Collin Andrew/The Register-Guard
Tara Whitsitt has been called the Johnny Appleseed of pickling.
In October 2013, food activist Tara Whitsitt left her home in Eugene, Oregon with a plan to travel the country and teach communities about the ancient, culinary science of fermentation. She converted an old bus into a mobile laboratory that has served as her classroom, workspace and means of transportation for the past three years on the road.
“A lot of what I do is breaking myths,” says Whitsitt, who has been called the Johnny Appleseed of pickling. People wonder if the process is dangerous to attempt at home and whether the resulting food will be safe to eat. “But people are really more curious than anything.”
Whitsitt is one of the featured presenters at the annual Fermentation Fest, Oct. 6-8 and 13-15 in Reedsburg. Now in its seventh year, this “live culture convergence” draws farmers, chefs and food scientists from all over the country and offers an array of classes, lectures, dinners and tastings.
“Fermentation is a big part of the movement away from the industrial food world that we’ve been caught up in for the past 60 years,” says Whitsitt, who first started experimenting with kombucha and homemade sauerkraut when she was living in Brooklyn, New York in 2011. “I had this jar of red and green cabbage fermenting on my shelf, and as the week passed, the colors changed and bubbles started forming,” she recalls. “It was an extremely beautiful process.”

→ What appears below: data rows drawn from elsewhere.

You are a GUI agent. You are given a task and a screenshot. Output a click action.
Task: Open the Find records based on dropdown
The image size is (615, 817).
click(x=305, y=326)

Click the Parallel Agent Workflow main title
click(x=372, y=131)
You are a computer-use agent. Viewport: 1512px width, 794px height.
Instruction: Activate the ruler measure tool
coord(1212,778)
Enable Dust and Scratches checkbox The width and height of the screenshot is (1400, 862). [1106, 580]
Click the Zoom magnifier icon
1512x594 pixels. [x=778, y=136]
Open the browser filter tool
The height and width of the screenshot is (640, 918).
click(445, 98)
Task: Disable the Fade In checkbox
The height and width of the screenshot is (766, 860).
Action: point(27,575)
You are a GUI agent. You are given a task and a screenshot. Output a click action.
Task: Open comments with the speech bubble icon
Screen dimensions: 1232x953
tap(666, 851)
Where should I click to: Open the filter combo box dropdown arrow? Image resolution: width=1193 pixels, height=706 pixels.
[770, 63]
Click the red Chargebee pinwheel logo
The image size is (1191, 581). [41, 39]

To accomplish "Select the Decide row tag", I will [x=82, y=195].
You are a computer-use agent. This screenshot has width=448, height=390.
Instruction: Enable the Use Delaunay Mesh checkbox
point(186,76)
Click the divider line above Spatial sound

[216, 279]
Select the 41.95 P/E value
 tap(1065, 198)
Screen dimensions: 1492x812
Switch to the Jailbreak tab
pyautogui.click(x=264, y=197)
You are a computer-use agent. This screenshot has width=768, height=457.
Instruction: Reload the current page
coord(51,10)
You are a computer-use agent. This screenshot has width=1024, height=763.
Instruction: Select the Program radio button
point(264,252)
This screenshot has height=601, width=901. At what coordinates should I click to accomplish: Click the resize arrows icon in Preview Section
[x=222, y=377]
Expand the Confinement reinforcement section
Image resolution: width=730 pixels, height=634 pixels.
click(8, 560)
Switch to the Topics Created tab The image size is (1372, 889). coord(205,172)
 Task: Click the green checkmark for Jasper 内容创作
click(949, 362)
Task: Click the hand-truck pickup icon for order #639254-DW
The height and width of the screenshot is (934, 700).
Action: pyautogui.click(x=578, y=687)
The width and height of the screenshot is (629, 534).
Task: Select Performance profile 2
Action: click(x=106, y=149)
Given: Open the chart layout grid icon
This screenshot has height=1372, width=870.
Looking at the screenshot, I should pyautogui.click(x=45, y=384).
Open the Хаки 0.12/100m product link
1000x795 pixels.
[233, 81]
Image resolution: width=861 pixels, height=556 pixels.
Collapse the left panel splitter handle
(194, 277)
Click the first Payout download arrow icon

From that moment, she was hooked. She left the city and moved to a commune in rural Oregon, where she had the idea to bring fermentation education on the road. “I wanted to go out and work with people who had less access [to nature],” she says. “I wanted to share that connection between microorganisms and us.”
Eduardo Angeles, a mezcal maestro from Oaxaca, Mexico, is another featured presenter. He’s coming to Wisconsin thanks to Lou Bank, founder of the nonprofit SACRED, which helps support mezcal-producing communities by building libraries, water reservoirs and greenhouses for agave plants. Mezcal, a spirit made from distilled, fermented agave, is experiencing a boom in popularity, but small artisan distilleries are struggling to compete with large-scale producers who have moved in and acquired many of the region’s agave farms.
“Eduardo is one of the rare maestros who’s producing independently,” says Banks, who befriended the Angeles family when he visited Mexico eight years ago. “And there’s no other place in the world doing what these artisans are doing.”